Estacionei
o carro. Entrei apressadamente no hospital. A quantidade de pessoas que se
amontoava pelo corredor que conduzia ao bloco cirúrgico, preconizava como seria
o meu trabalho.
Aquelas
crianças, algumas com braços imobilizados por ataduras improvisadas, outras com
curativos quase desfeitos, outras ainda demonstrando suas insatisfações através
de um choro cadenciado, melancólico e insistente, aguardavam atendimento
médico, porém no rosto de cada uma delas, transluzia a tristeza de estar em um
lugar onde, com certeza, depois de uma longa espera, haviam enfrentado a
grosseria, a falta de amor e principalmente a indiferença de muitos.
Entrei
na sala de cirurgia após cumprir o ritual de vestir roupas adequadas que
incluem gorro e máscara, incômodos, porém necessários.
O
cirurgião aproximou-se, deu-me um abraço, e, em tom de brincadeira, falou:
–
Acho bom providenciarmos o almoço e provavelmente o jantar, pois a “casa está
cheia”!
O sorriso
que fugiu-me do rosto foi compartilhado pela equipe cirúrgica. A enfermeira
apressou-se em chamar o primeiro paciente a ser operado. Iniciamos o trabalho.

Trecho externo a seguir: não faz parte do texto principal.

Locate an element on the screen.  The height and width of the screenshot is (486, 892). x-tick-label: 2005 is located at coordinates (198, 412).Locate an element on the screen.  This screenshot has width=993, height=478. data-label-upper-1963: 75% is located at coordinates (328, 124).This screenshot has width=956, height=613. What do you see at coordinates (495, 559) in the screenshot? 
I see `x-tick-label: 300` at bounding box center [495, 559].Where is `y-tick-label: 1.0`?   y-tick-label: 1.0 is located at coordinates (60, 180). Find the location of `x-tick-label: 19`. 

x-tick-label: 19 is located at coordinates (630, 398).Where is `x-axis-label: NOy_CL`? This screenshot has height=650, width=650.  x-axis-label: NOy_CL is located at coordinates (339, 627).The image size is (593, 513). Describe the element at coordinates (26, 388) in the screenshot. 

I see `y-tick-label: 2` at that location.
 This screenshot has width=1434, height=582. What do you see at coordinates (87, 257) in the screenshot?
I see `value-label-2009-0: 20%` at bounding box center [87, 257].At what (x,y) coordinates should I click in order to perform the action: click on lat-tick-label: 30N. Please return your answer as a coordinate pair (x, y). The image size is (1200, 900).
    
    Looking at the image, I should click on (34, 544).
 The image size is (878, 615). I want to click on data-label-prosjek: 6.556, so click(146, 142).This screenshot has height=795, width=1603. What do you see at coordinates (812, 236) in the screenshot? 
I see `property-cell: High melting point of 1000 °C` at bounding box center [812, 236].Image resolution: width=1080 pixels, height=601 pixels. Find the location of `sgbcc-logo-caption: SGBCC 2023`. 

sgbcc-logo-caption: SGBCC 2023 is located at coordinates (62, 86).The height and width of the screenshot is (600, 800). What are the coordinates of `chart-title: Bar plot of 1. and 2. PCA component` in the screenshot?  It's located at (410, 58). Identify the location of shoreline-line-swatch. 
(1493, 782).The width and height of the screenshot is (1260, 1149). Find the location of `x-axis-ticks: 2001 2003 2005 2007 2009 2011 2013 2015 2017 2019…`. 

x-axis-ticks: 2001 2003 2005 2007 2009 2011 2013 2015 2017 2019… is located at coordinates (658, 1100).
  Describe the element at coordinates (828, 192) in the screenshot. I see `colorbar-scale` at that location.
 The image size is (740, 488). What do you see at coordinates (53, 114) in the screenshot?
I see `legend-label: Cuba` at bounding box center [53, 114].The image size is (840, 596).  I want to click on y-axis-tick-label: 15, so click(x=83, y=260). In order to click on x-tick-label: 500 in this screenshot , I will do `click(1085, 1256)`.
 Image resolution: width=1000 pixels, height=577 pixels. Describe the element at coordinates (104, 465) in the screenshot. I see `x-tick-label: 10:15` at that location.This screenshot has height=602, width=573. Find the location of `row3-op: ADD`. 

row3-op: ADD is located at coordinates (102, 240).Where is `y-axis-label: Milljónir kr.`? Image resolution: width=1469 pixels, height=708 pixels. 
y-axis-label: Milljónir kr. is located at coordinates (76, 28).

Eram quase dez horas da manhã.
Já
próximo ao meio dia, os pequenos pacientes que entravam no bloco estavam mais
inquietos, não só pelo estresse em saber que seriam operados, como também pelo
jejum cada vez mais prolongado.
Um
choro forte, num repente, interrompe o silêncio. Um garoto de dez anos entra na
sala de cirurgia tentando fugir da maca que o conduzia. Com os olhos vermelhos,
face molhada por lágrimas abundantes, tentava chutar a enfermeira que o
segurava. Os gritos e o desespero daquele menino, traduziam a insegurança que
transbordavam-lhe na mente.
Nenhuma
palavra dita foi suficiente para convencê-lo de que estávamos ali para ajudá-lo
e que, apenas uma cirurgia, evitaria que seu braço ficasse aleijado. Foi com
dificuldade que iniciamos a anestesia.
Após
o procedimento cirúrgico, o menino foi mandado para enfermaria. Já passava das
duas horas da tarde, e após um gole de café, pedimos para trazer o próximo
paciente.
A
maca é reconduzida à sala de cirurgia. Desta vez, carrega um menino também de
dez anos, e por coincidência para o mesmo tratamento cirúrgico. A diferença é
que ele não está chorando. Sua tranquilidade chama a atenção de todos. Ele
observa o foco central o qual fornece luz suficiente para iluminar o campo
operatório, o soro pendurado no suporte, os aparelhos de anestesia e,
disfarçadamente, puxa para sobre si a ponta do camisão que o deixava
parcialmente descoberto. Com um sorriso, perguntou-me:
– É o senhor que vai me
operar?
– Não, meu filho –,
respondi– farei sua anestesia. Não tenha medo... você não vai sentir dor...
Quando puncionei-lhe uma
veia, apenas franziu a testa e fechou os olhos. Um anestésico foi ministrado
para tirar-lhe a consciência. Outro, próximo ao pescoço, deixou-lhe insensível
o braço.
Após uns quarenta minutos de cirurgia, o menino começou a
recobrar a consciência. Abriu os olhos negros procurando reconhecer o ambiente,
e tentando orientar-se murmurou:
– Já fui operado doutor?
Onde estou?
Embora estivesse
semiconsciente, não sentia dor por estar ainda sendo operado. O “bloqueio
anestésico” feito próximo ao seu pescoço deixava-lhe o braço insensível.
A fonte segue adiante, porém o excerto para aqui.